◆ **Direction 1**
In the listing, can you take the stretch from the line containing "Click the help" through the end of the listing and swap "sidebar" for "navigation pane"? Return only those lines, with nothing else altered.

## BEGIN Given passage

Does this select below seem ok? Note that:

  1. there is no time information
  2. is selecting for all projects for all content types

SELECT
uri_host, HASH(uri_path, uri_query) , cache_status, http_method, response_size, hostname, content_type, time_firstbyte, x_cache

FROM wmf.webrequest
WHERE

x_cache like '%cp4006%'
AND year = 2016
AND month = 7
AND agent_type = 'user'
AND access_method = 'desktop'

LIMIT <some>

Should uri_host be hashed with url too?

Nuria added a comment.Aug 4 2016, 8:45 PM
This comment was removed by Nuria.
Nuria added a subscriber: BBlack.Aug 5 2016, 7:47 PM

Per discussion with @BBlack turns out that "cache_status is completely different and wrong in ways that are difficult to even correlate to the real world".

Cache status can be inferred from X-Cache

X-Cache can be interepreted with a regex as follows to put things in the 4 basic dispositions:
in this order: /hit/ => hit, /int/ => int, /pass,[^,]+$/ => pass, /miss/ => miss, else it's unknown (a bug?)
many of the X-Cache lines will match multiple of those regex, but the first one that matches in order is the overall disposition

Cache metrics here: https://grafana.wikimedia.org/dashboard/db/varnish-caching

Nuria added a comment.Aug 5 2016, 8:00 PM

@BBlack: let us know if you have a better idea for sampling, thus far I am setting x_cache like '%cp4006%' to get (I thought) a consistent dataset without sampling requests 1/1000 or similar which i can also do.

I'll try to answer some of these questions:

With regard to having no time information: That seems fine to me. It would be nice to know the time stamp of the first and last request in the trace, say at seconds or minutes accuracy.

With regard to the hashing: I think it would be better to include uri_host into the hash, but exclude uri_query. Further, I'd advocate having uri_host and uri_query in the clear.

## END Given passage
## BEGIN Records

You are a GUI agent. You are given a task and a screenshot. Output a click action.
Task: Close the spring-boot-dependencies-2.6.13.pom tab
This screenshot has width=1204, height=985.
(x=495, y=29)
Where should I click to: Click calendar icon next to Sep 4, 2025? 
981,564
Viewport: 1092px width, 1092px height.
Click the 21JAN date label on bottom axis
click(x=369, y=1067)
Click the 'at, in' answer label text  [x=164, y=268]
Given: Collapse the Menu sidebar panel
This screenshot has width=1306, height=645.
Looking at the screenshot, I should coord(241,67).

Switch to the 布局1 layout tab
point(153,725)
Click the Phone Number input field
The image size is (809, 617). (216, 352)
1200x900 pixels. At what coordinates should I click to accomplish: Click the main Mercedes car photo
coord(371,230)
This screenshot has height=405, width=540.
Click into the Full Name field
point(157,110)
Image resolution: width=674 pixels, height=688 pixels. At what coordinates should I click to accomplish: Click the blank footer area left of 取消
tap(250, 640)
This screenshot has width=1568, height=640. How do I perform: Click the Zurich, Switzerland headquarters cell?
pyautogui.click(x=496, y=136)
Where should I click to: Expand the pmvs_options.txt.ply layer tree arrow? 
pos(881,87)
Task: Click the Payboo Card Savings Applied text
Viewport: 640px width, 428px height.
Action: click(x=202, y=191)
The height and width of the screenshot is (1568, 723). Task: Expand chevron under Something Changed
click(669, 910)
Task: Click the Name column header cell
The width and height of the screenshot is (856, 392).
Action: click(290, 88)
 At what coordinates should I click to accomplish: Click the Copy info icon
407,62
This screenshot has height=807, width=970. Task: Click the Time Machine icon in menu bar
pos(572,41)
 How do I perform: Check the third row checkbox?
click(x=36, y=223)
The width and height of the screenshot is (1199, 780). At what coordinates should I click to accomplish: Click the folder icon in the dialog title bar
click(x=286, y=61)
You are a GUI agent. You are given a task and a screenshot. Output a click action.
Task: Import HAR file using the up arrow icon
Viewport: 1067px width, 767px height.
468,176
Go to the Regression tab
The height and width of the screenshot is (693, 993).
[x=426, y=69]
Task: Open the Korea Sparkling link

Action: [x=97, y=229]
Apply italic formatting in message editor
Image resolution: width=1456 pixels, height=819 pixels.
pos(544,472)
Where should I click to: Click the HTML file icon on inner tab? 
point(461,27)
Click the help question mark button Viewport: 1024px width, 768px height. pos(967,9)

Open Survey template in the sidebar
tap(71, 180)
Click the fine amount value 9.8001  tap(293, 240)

## END Records

◆ **Direction 2**
Can you reproduce the webrequest query thread word for word, from start to finish?

◆ **Full answer 1**
Click the help question mark button Viewport: 1024px width, 768px height. pos(967,9)

Open Survey template in the navigation pane
tap(71, 180)
Click the fine amount value 9.8001  tap(293, 240)

◆ **Full answer 2**
Does this select below seem ok? Note that:

  1. there is no time information
  2. is selecting for all projects for all content types

SELECT
uri_host, HASH(uri_path, uri_query) , cache_status, http_method, response_size, hostname, content_type, time_firstbyte, x_cache

FROM wmf.webrequest
WHERE

x_cache like '%cp4006%'
AND year = 2016
AND month = 7
AND agent_type = 'user'
AND access_method = 'desktop'

LIMIT <some>

Should uri_host be hashed with url too?

Nuria added a comment.Aug 4 2016, 8:45 PM
This comment was removed by Nuria.
Nuria added a subscriber: BBlack.Aug 5 2016, 7:47 PM

Per discussion with @BBlack turns out that "cache_status is completely different and wrong in ways that are difficult to even correlate to the real world".

Cache status can be inferred from X-Cache

X-Cache can be interepreted with a regex as follows to put things in the 4 basic dispositions:
in this order: /hit/ => hit, /int/ => int, /pass,[^,]+$/ => pass, /miss/ => miss, else it's unknown (a bug?)
many of the X-Cache lines will match multiple of those regex, but the first one that matches in order is the overall disposition

Cache metrics here: https://grafana.wikimedia.org/dashboard/db/varnish-caching

Nuria added a comment.Aug 5 2016, 8:00 PM

@BBlack: let us know if you have a better idea for sampling, thus far I am setting x_cache like '%cp4006%' to get (I thought) a consistent dataset without sampling requests 1/1000 or similar which i can also do.

I'll try to answer some of these questions:

With regard to having no time information: That seems fine to me. It would be nice to know the time stamp of the first and last request in the trace, say at seconds or minutes accuracy.

With regard to the hashing: I think it would be better to include uri_host into the hash, but exclude uri_query. Further, I'd advocate having uri_host and uri_query in the clear.